Catholic at Home: Carrying the Crosses of Others
I recently received real help in the thick of a personal difficulty. The support came from a dear friend, who happily gave of herself so I could experience restoration. This kind of help calls for self-sacrifice and encountering real pain, but ultimately yields a deeper love and understanding for the other person.
In order to truly help someone else bear their difficulties, we have to get close to their suffering. Consider Simon of Cyrene.
Simon was a bystander, someone in the crowd watching Jesus on the road to Calvary. Forced to assist Jesus by the Roman soldiers, the only way for Simon to help was to be in close proximity to Him. Trudging on the road and hefting the cross, he could smell the sweat, dirt and blood on the Lord. Simon could hear His labored breathing amid the crowd’s cries, all while the heavy load and midday sun compounded the difficulty. Though he couldn’t fully relieve Jesus of His suffering, Simon made it more bearable.

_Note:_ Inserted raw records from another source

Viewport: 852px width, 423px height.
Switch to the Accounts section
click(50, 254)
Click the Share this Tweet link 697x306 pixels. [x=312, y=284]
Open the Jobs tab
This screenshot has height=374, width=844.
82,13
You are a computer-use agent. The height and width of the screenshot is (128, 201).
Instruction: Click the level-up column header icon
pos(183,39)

With Simon’s help, Christ went on.
GET CLOSE TO SUFFERING
We know of trials and pain across the globe, but we don’t have to look so far to witness and help with another’s suffering. In this imperfect world, everyone has some difficulty to endure, including those under our own roofs.

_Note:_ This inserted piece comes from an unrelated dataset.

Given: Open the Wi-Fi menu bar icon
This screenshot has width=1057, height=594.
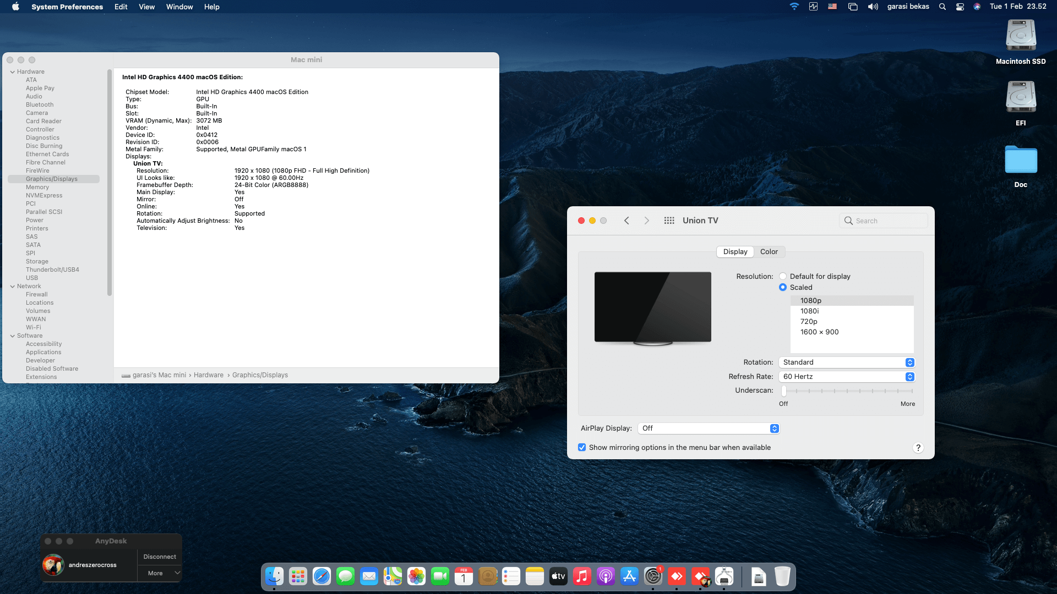Looking at the screenshot, I should tap(794, 7).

My 11-year-old son has Autism and Tourette’s Syndrome. The world holds challenging experiences for him, full of nuances he struggles to understand, and people who struggle to understand him. I can’t take his crosses away, but I can help carry them by adjusting how I communicate with him and interpret the world for him.
Like most of us, my husband endures challenges in his career and parenthood. Though I have a front row seat to his ups and downs, he shoulders much of the stress on his own. The way out of his challenges is through them, however, so I buoy his heart through hot cups of coffee, and, when he asks, an ear to hear the things that weigh on him.
In His infinite wisdom, God blessed you with each member of your family to accompany you on your path to heaven. Likewise, He chose you to walk with them and be a channel of His love and mercy in their lives, to bear their suffering with them. I can’t take away my family’s difficulties, but, like Simon of Cyrene, I can draw near to them and lighten their loads.
AND WHAT’S THE RESULT?
In my own life, when others have reached out to me in empathy and care, not only do I feel upheld, I feel seen. I feel considered and loved. My friend recently volunteered to take care of my children during a challenging time. While they were in her care, I was able to go to spiritual direction. When I picked them up, there was a hot, homemade dinner waiting on me. The relief I felt from my friend’s support gave me strength, and I knew the Lord was loving me through her.
But what if someone suffering doesn’t want help? After all it’s their prerogative to make themselves vulnerable enough to accept support. Though it may cause some heartache to hold ourselves back when the ones we love don’t want our help, the very best love we can offer is prayer.
Years ago I read that “to trust in God is one’s highest wisdom and deepest consolation.” If we entrust ourselves and our families to the love and mercy of Jesus, they will be in the greatest hands possible. To do so is to imitate Christ, Whose love is not forceful, but powerful in its gentleness.
Let’s pray we can do our best impressions of Simon of Cyrene and help others in a way that is life-giving and supportive.